At Kadan Homecare, we are a part of the daily lives of the people we care for. As such, we see the impact that poor food choices have on overall health as well as the benefits of smart eating habits. As we grow older, we have to be increasingly aware of the types of foods and quantities we eat.

As a rule of thumb, the more calories you eat, the more active you have to be. However, the reverse is also true – the more active you are, the more calories you should take in. When you eat more calories than your body uses, you’ll likely gain weight. As you get older and your metabolism slows, your body will probably need less food for energy, but it will still need the same amount of nutrients to stay healthy. So, eating the right, high-quality foods is essential.

The foods we eat affect how our bodies function. When we eat the right things, our bodies are more easily able to perform physical tasks as well as mental tasks. When we eat poorly, our bodies react. We might get headaches or notice swelling in our feet. For example, sugars, processed carbohydrates such as bread and pasta, and trans fats may lead to inflammation. These inflamers are tied to heart disease, diabetes and other diseases. Inflammation seems to be a “common denominator” of many serious illnesses, according to Dr. Karen Wolfe in an August 2014 post on Maria Shriver’s blog. Inflammation and aging are almost inextricably linked, according to researchers, which makes the issue of good nutrition very important for seniors.

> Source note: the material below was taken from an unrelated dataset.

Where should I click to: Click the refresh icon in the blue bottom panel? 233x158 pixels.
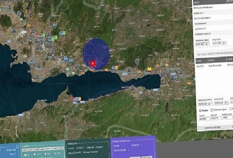tap(17, 147)
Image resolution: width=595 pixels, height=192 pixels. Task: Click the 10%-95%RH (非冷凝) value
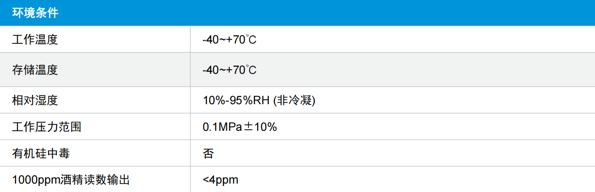click(x=259, y=100)
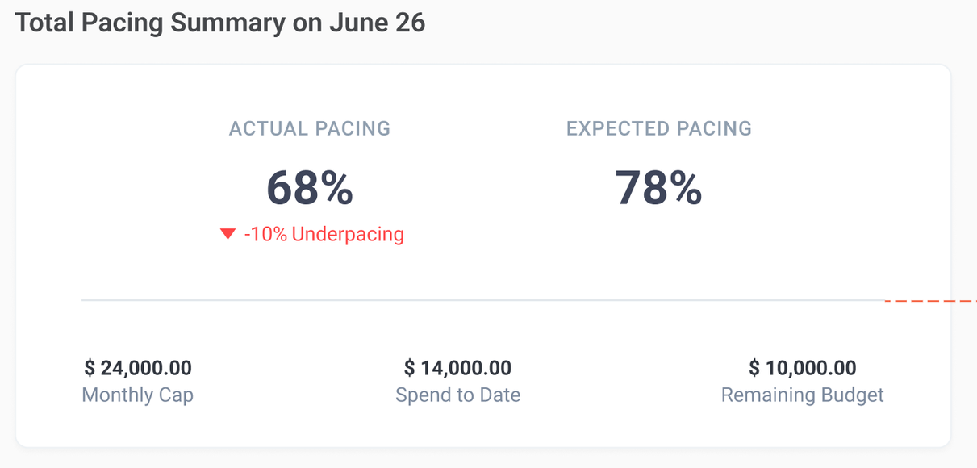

So, what foods should you limit and which ones should you seek more of?

Foods to Limit

  • Anything deep fried – French fries, potato chips, and anything fried in oil. These trans fats raise “bad” cholesterol and lower “good” cholesterol.
  • Sugary pastries – Doughnuts, Danish, and the like. Sugar leads to inflammation.
  • Processed meats – Bacon, pepperoni, hot dogs and other processed meats are high in saturated fats and contain nitrates – both of which can cause inflammation.
  • Fatty meats – Stick with lean cuts of meat including ground beef. Ground turkey and chicken are other options with lower fat content.
  • Alcohol – Heavy drinking can speed up the aging process. Research suggests that one drink per day for women and two per day for men is considered “moderate” with little to no negative effect on overall health.

Foods to Seek Out

  • Greens – Particularly broccoli, spinach, Romaine lettuce, arugula, and endive, which contain vitamins A and C, known to fight inflammation.
  • Salmon – High in Omega-3 fats, which curb inflammation.
  • Tomatoes – Bursting with a good-for-you nutrient called lycopene. Also try watermelon, red cabbage, asparagus and grapefruit.
  • Whole grains – Whole wheat breads and pastas, brown rice, quinoa, and oatmeal all stem inflammation.
  • Lentils and beans – In addition to be being good sources of protein, they are also loaded with fiber. Reach for limas, pintos, black beans, and chickpeas.

Another tip is to eat foods that are closest to their natural state, also known as “whole foods.” Instead of orange juice, eat a whole orange.

The National Institute on Aging has developed a healthy eating guide called, “What’s On Your Plate?”, with the belief that it’s never too late to develop smart eating habits. You can call 1-800-222-2225 to request a hard copy of the guide.